Tag Archives: Xscale

WMMX is buggy in Visual Studio 2008

I implemented an object recognition algorithm for Windows Mobile 6 using Visual Studio 2008. When it worked somehow I thought about improving its performance to process more images per second. One aspect of my implementation is to compute two byte vector’s sum of squared differences (some million times per second of course). My device is an ASUS P535 with an Xscale processor so I opt for using Wireless MMX. Since in-line assembler is not supported for ARM processors I used the according MMX intrinsics.

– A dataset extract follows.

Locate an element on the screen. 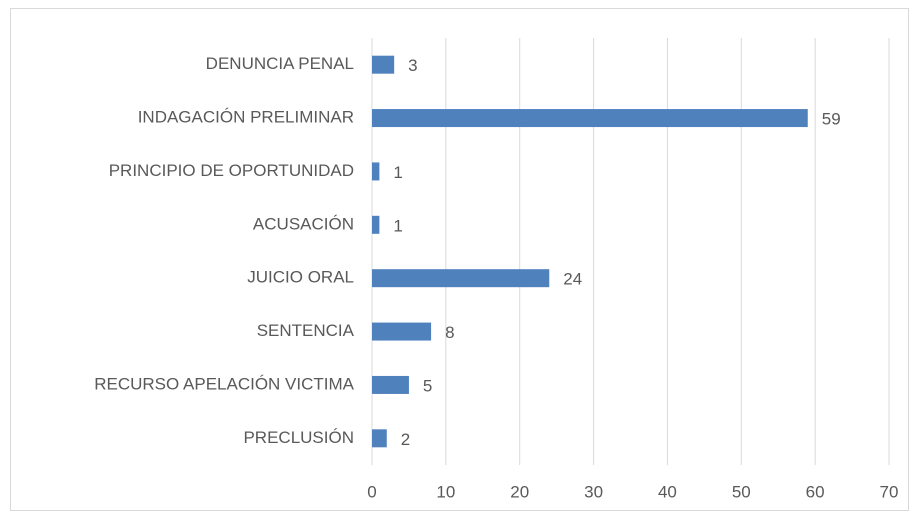 The image size is (917, 517). y-tick-label: DENUNCIA PENAL is located at coordinates (280, 64).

My inital attempt to compute the SSD of two 8 byte vectors looked as follows:


//Computes the sum of squared difference for eight values
int squared_distance(unsigned char *a, unsigned char *b) {
__m64 v1=*((__m64*)(a));
__m64 v2=*((__m64*)(b));
__m64 v3=_mm_subs_pi16(_mm_unpacklo_pi8(v2, zero), _mm_unpacklo_pi8(v1, zero));
result=_mm_mac_pi16(result,v3, v3);
__m64 v4=_mm_subs_pi16(_mm_unpackhi_pi8(v2, zero), _mm_unpackhi_pi8(v1, zero));
result=_mm_mac_pi16(result,v4, v4);
return result.m64_i32[0];
}

Of course the function must be adapted to fit the actual length of the vector to be useful. However, the function returned completely random results. It took me a while to puzzle out why my function is buggy. Actually the values loaded in v1 and v2 are already wrong. __m64 v1=*((__m64*)(a)); should load 8 bytes in v1 but loads only 4 bytes in the lower half of v1. The other 4 bytes seem to be random. I tested a bunch of other options to load values in a __m64 variable and all failed in the same way. Looking into the assembler code generated by the compiler reveals that instead of using the wldrd instruction (which actually loads 8 bytes) the compiler generates a wldrw instruction (which loads only 4 bytes). It might be a compiler bug and I assume that its related to the alignment of the arrays. Intel’s assembler reference manual says that in order to load 8 bytes in a WMMX the bytes must be aligned to 8 bytes. However, Microsoft’s documentation of the WMMX intrinsics tells us that if “data is not appropriately aligned, the program will throw an exception“. No exception for me and I also tried to align the data properly.